Leave every image out, and return the rest of the data word for word.

**Saved entries**:
╔══

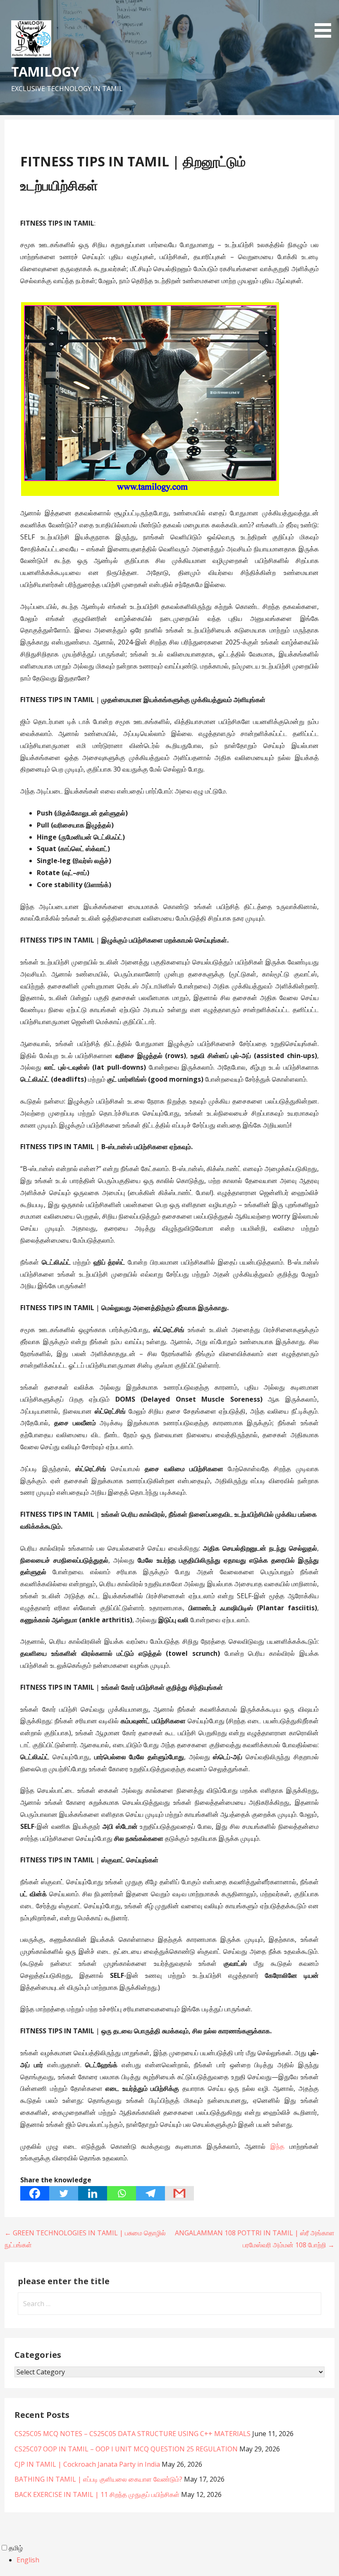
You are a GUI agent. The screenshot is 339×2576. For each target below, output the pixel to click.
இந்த (277, 2146)
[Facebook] (34, 2193)
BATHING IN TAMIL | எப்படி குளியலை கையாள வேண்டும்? (98, 2479)
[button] (326, 20)
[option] (178, 2560)
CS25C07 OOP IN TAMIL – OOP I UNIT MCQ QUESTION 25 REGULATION (126, 2448)
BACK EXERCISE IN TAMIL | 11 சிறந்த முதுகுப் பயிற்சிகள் (96, 2494)
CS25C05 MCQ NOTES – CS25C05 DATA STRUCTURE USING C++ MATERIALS (132, 2433)
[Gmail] (179, 2193)
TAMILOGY (44, 71)
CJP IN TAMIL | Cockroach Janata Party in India (87, 2464)
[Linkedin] (92, 2193)
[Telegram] (150, 2193)
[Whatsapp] (121, 2193)
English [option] (28, 2559)
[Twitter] (63, 2193)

╚══

**THE ANSWER**:
You are a GUI agent. The screenshot is 339×2576. For each target below, output the pixel to click.
இந்த (277, 2146)
[Facebook] (34, 2193)
BATHING IN TAMIL | எப்படி குளியலை கையாள வேண்டும்? (98, 2479)
[button] (326, 20)
[option] (178, 2560)
CS25C07 OOP IN TAMIL – OOP I UNIT MCQ QUESTION 25 REGULATION (126, 2448)
BACK EXERCISE IN TAMIL | 11 சிறந்த முதுகுப் பயிற்சிகள் (96, 2494)
CS25C05 MCQ NOTES – CS25C05 DATA STRUCTURE USING C++ MATERIALS (132, 2433)
[Gmail] (179, 2193)
TAMILOGY (44, 71)
CJP IN TAMIL | Cockroach Janata Party in India (87, 2464)
[Linkedin] (92, 2193)
[Telegram] (150, 2193)
[Whatsapp] (121, 2193)
English [option] (28, 2559)
[Twitter] (63, 2193)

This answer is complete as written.